1.5.5 • Public • Published

Javascript Code Runner npm version

exec.js (922 bytes) is a high performance and low latency javascript code runner that enables to isolate and abort javascript code execution, including setTimeout/setInterval, promises and Fetch requests. It supports all browsers.

The code is executed in an isolated container with fine grained restriction capabilities, access to DOM and the ability to return functions and objects without serialization or cloning.

For some workloads, the javascript performance appears to be significantly better than a WebWorker in modern browsers, without blocking UI (see tests). The startup latency can be reduced to <1ms compared to ~100ms for a WebWorker.

In modern/future browsers the code may be executed in a separate thread (see Notes on multi-threading).

Table of contents

Install

with npm:

npm install exec.js

with bower:

bower install exec.js

Usage

Include exec.js in the HTML document.

<script src="exec.min.js"></script>

Use var runner = new exec(code[, onmessage][, sandbox][, csp]); to execute javascript code in an isolated container. You can provide the code as a string or as a function.

Provided data
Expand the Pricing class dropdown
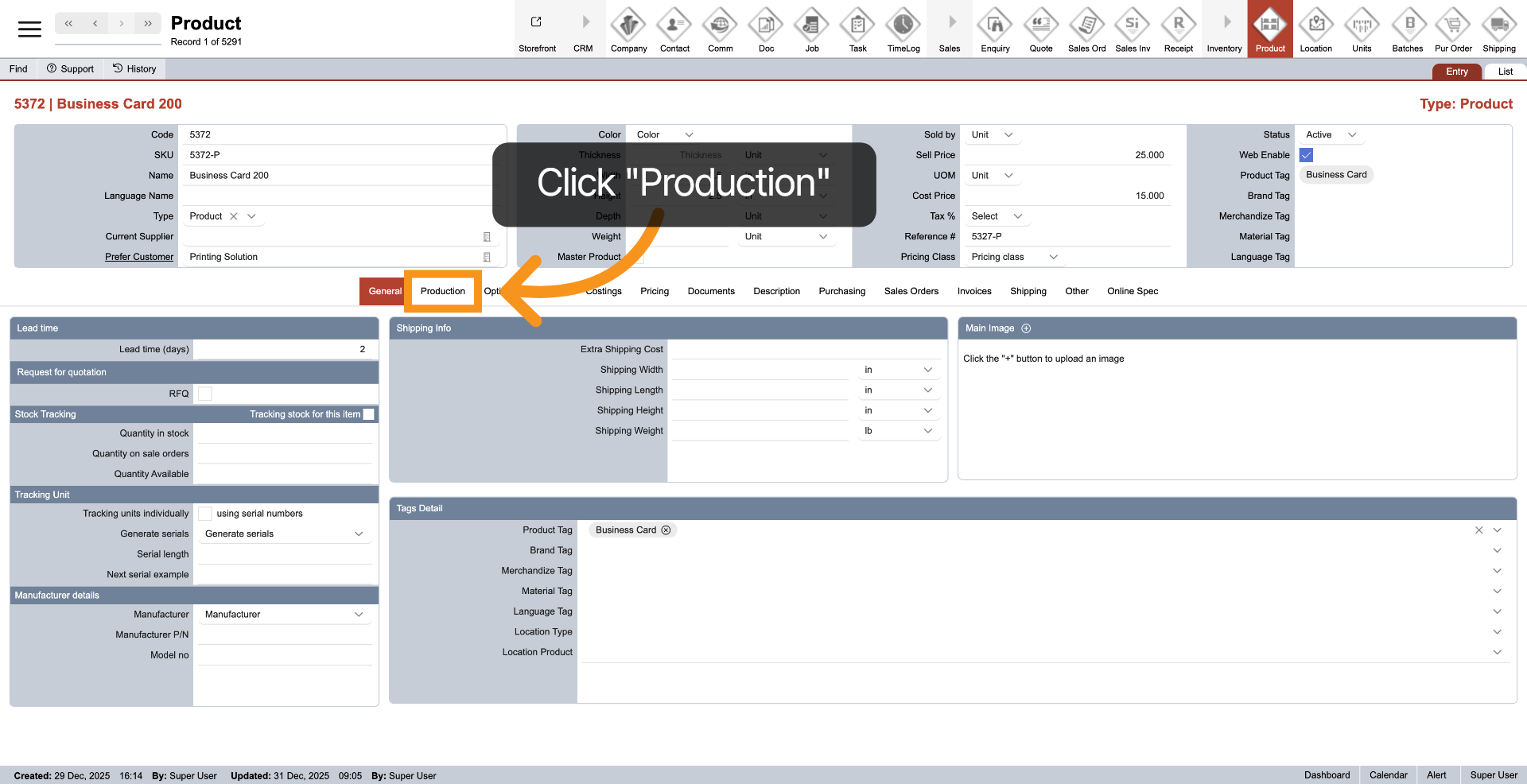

==

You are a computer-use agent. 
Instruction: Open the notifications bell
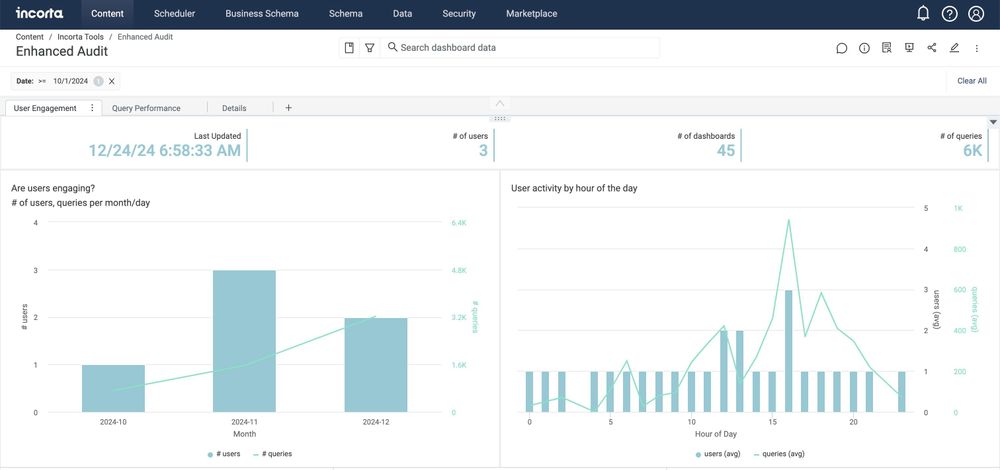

Task list
1. In the exec.js description, change "WebWorker" to "Web Worker" and give the passage between "1.5.5 • Public • Published" and "Notes on multi-threading).", inclusive.
2. How far can the startup latency be reduced, according to the exec.js description?

Per-task outputs
1.
1.5.5 • Public • Published

Javascript Code Runner npm version

exec.js (922 bytes) is a high performance and low latency javascript code runner that enables to isolate and abort javascript code execution, including setTimeout/setInterval, promises and Fetch requests. It supports all browsers.

The code is executed in an isolated container with fine grained restriction capabilities, access to DOM and the ability to return functions and objects without serialization or cloning.

For some workloads, the javascript performance appears to be significantly better than a Web Worker in modern browsers, without blocking UI (see tests). The startup latency can be reduced to <1ms compared to ~100ms for a Web Worker.

In modern/future browsers the code may be executed in a separate thread (see Notes on multi-threading).

2. To less than 1ms, compared with about 100ms for a WebWorker.